AVAILABLE RECORDS:

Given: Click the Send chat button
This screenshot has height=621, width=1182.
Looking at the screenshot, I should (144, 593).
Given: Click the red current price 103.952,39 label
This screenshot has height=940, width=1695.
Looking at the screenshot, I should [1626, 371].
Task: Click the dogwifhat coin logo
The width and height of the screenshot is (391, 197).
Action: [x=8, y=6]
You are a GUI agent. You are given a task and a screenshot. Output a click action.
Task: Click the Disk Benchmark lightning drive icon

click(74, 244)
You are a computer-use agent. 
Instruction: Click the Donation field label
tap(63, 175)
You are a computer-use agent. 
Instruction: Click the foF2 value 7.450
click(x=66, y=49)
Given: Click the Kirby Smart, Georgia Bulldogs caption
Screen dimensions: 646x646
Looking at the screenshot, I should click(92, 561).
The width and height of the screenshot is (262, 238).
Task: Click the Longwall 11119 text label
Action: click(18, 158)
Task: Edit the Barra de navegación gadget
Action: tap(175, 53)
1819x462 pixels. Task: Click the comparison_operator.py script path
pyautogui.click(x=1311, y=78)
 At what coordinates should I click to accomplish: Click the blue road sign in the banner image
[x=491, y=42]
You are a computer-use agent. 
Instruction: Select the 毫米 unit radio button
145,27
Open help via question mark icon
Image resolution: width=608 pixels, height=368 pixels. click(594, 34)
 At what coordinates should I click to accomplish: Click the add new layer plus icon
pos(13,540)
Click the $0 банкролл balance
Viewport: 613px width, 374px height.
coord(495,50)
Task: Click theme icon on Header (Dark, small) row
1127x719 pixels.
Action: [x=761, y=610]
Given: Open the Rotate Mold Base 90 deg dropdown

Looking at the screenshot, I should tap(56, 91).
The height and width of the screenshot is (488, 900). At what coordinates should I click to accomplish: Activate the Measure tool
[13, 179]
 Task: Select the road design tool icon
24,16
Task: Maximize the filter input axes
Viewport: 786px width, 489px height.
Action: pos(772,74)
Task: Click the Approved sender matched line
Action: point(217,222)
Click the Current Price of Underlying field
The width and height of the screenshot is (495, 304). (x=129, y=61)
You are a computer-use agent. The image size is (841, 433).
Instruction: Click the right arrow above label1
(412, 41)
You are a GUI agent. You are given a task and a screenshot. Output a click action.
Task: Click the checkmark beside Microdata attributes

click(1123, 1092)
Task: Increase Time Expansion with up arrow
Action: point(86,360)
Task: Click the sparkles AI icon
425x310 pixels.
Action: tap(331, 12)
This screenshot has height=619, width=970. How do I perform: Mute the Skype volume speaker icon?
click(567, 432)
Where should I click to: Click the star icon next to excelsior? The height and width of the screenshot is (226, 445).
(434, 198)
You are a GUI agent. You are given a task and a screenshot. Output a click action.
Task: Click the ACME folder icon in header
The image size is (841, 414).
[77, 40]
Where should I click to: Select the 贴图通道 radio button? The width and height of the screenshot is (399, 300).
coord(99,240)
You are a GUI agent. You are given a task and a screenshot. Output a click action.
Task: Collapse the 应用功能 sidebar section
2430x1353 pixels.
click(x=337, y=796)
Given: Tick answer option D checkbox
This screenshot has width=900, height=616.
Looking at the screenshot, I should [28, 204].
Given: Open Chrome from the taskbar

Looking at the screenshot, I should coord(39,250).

SHORT TASK: Turn every line above, from the one containing "Given: Open the" down through the final line of the rows, into a numbered list, with blank lines left out.

SOLUTION BELOW:
1. Given: Open the Rotate Mold Base 90 deg dropdown
2. Looking at the screenshot, I should tap(56, 91).
3. The height and width of the screenshot is (488, 900). At what coordinates should I click to accomplish: Activate the Measure tool
4. [13, 179]
5.  Task: Select the road design tool icon
6. 24,16
7. Task: Maximize the filter input axes
8. Viewport: 786px width, 489px height.
9. Action: pos(772,74)
10. Task: Click the Approved sender matched line
11. Action: point(217,222)
12. Click the Current Price of Underlying field
13. The width and height of the screenshot is (495, 304). (x=129, y=61)
14. You are a computer-use agent. The image size is (841, 433).
15. Instruction: Click the right arrow above label1
16. (412, 41)
17. You are a GUI agent. You are given a task and a screenshot. Output a click action.
18. Task: Click the checkmark beside Microdata attributes
19. click(1123, 1092)
20. Task: Increase Time Expansion with up arrow
21. Action: point(86,360)
22. Task: Click the sparkles AI icon
23. 425x310 pixels.
24. Action: tap(331, 12)
25. This screenshot has height=619, width=970. How do I perform: Mute the Skype volume speaker icon?
26. click(567, 432)
27. Where should I click to: Click the star icon next to excelsior? The height and width of the screenshot is (226, 445).
28. (434, 198)
29. You are a GUI agent. You are given a task and a screenshot. Output a click action.
30. Task: Click the ACME folder icon in header
31. The image size is (841, 414).
32. [77, 40]
33. Where should I click to: Select the 贴图通道 radio button? The width and height of the screenshot is (399, 300).
34. coord(99,240)
35. You are a GUI agent. You are given a task and a screenshot. Output a click action.
36. Task: Collapse the 应用功能 sidebar section
37. 2430x1353 pixels.
38. click(x=337, y=796)
39. Given: Tick answer option D checkbox
40. This screenshot has width=900, height=616.
41. Looking at the screenshot, I should [28, 204].
42. Given: Open Chrome from the taskbar
43. Looking at the screenshot, I should coord(39,250).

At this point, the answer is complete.